Maya Nagari Bombay-Mumbai: A City in Stories, edited by Shanta Gokhale and Jerry Pinto
In the 21 stories of this collection, there is the city that labours in the mills and streets, the city that sips and nibbles in five-star lounges; the city of Ganapati and Haji Malang and the Virgin Mary; the city that is a sea of people and speaks at least a dozen languages. There are stories translated from Marathi, Urdu, Gujarati, Tamil, Hindi, Kannada, and Malayalam, and stories written originally in English. Among the writers are legends and new voices – Baburao Bagul, Ismat Chughtai, Pu La Deshpande, Urmila Pawar, Mohan Rakesh, Saadat Hasan Manto, Ambai, Jayant Kaikini, Bhupen Khakhar, Cyrus Mistry, Vilas Sarang, Tejaswini ApteRahm, and Anuradha Kumar.
So how do you get the spirit of India’s great metropolis, the Maya Nagari, the city of dreams, between the covers of a book? Shanta Gokhale and Jerry Pinto decided to bring together their favourite short stories about the city they call home, and hope that a narrative will emerge. And it does – a rich, varied, vibrant portrait of the republic that goes by many names – Bombay, Mumbai, Momoi, Bambai and many others.
A Portrait of Love: Six Stories; One Novella, Suryakant Tripathi ‘Nirala’, translated from the Hindi by Gautam Choubey
Suryakant Tripathi “Nirala” was among the maverick writers who shaped modern Hindi literature. In his prose writings, Nirala regards the world with the eyes of a compulsive satirist, committed to laying bare its hypocrisies.
A Portrait of Love is an ode to Nirala’s genius, drawing attention to his long-ignored legacy in prose. From his poignant yet humorous sketch of rural India in Billesur Bakriha to the sophisticated urbanity of Lucknow in “Portrait of a Lady-Love”; from questioning the ideals of marriage and love in “Sukul’s Wife” to celebrating the nexus between writers and courtesans in colonial Calcutta in “What I Saw”; from hailing agency among the oppressed castes in “Chaturi Chamar” to shining a light on an uneasy relationship between education and progress in “Jyotirmayee” – the collection takes the readers to the heart of India and the colourful cosmos of Hindi literature.

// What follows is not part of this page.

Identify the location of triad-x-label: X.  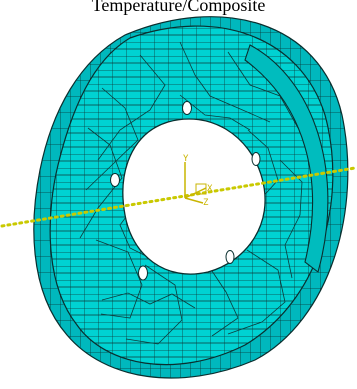
(210, 189).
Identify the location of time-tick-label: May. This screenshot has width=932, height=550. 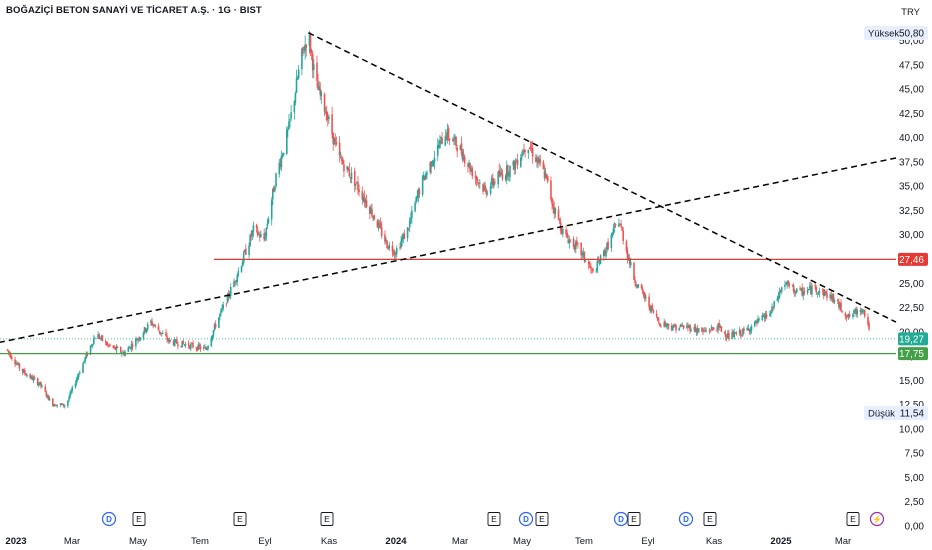
(522, 542).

Mithun Number Two and Other Mumbai Stories, Jayant Kaikini, translated from the Kannada by Tejaswini Niranjana
Jayant Kaikini’s stories are tinged with melancholy but lit with hope, capturing moments of transcendence amid anonymity and routine. Young men migrate to Mumbai looking for work or a more exciting life, while others, women and men, young and old, make the journey for different reasons. In this city that rules the dreams of people up and down the coast, strangers become friends, families negotiate strife and affection, and children grow up in homes where the lines between coercion and care are blurred.